Une position dont on est en mesure d’attendre des mesures d’envergure autre que des « éléments de réponse au cours des débats », annoncés par le ministre, qui souhaite que « Mayotte retrouve un élan et ne soit plus victime des fractures comme aujourd’hui. » Un exemple qui sert sa cause, dont il faut espérer qu’il ne sera pas oublié demain.
On pourrait d’ailleurs dresser un autre parallèle, en reprenant une des déclarations de Gérard Collomb dans la même soirée d’échanges sur l’immigration maîtrisée ce mardi : « Nous voulons construire une société et des quartiers de la mixité.

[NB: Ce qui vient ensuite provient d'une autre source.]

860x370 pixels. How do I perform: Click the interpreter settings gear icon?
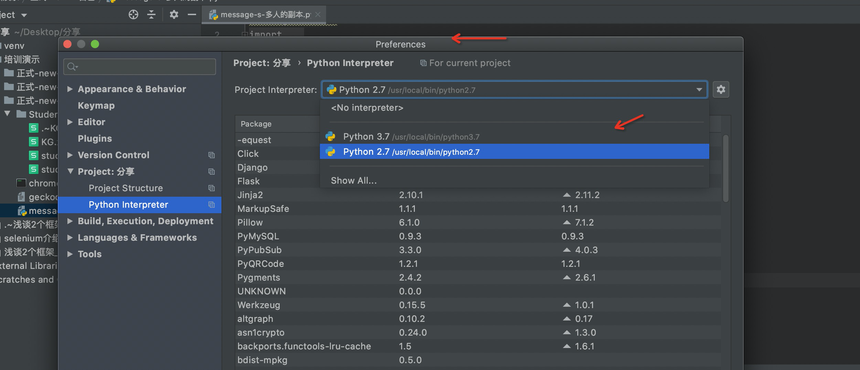tap(721, 90)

Si demain des personnes en plus grande difficulté arrivent par milliers, on ne pourra pas changer la ville ». A Mayotte, de la même manière, les acteurs locaux, des associations à l’éducation nationale, en passant par les structures judiciaires et de protection de l’enfance, se démènent pour prendre en charge les jeunes, isolés ou non, issus de l’immigration, actuellement sur le territoire. Mais sont « submergés », pour reprendre le terme de Kamardine, par des arrivées continues.